• **TASK REQUIREMENTS**
Every line of the records below that has the word "Open" should be copied.

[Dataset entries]
_ _ _ _
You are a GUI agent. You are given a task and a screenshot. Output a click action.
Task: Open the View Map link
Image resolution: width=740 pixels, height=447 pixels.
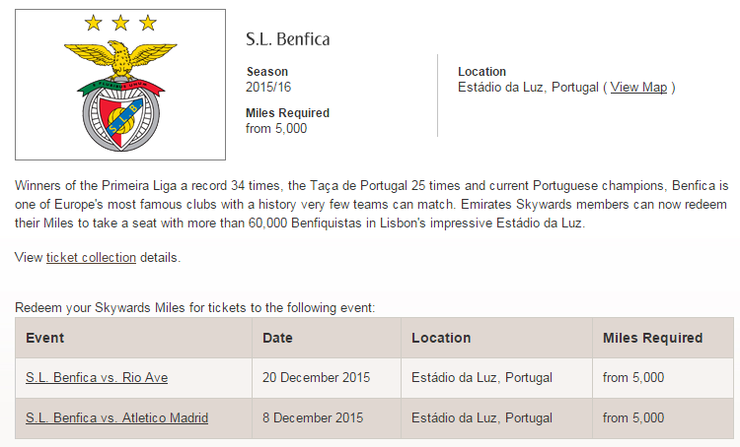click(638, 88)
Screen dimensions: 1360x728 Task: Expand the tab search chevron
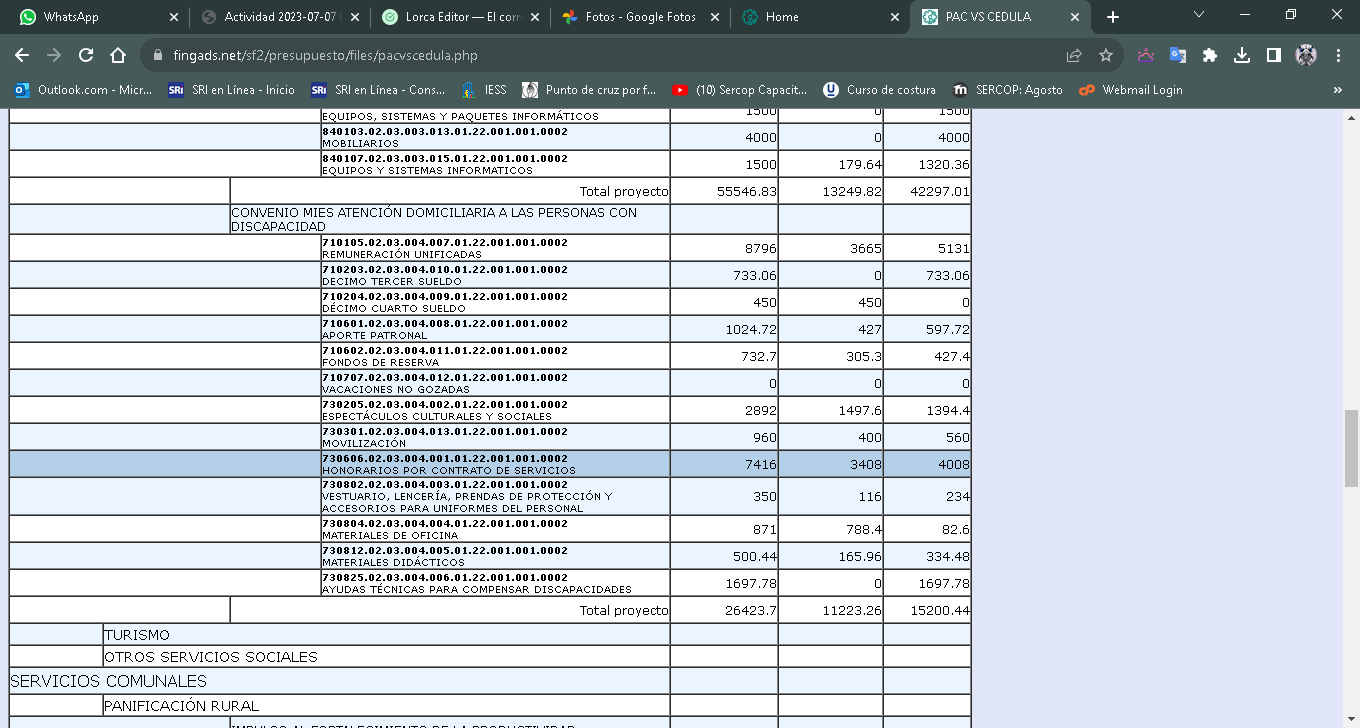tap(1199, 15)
_ _ _ _
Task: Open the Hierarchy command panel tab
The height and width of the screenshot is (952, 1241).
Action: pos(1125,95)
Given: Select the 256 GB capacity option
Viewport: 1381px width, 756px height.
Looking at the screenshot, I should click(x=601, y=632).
_ _ _ _
• **THE COMPLETED TASK**
Task: Open the View Map link
Task: Open the Hierarchy command panel tab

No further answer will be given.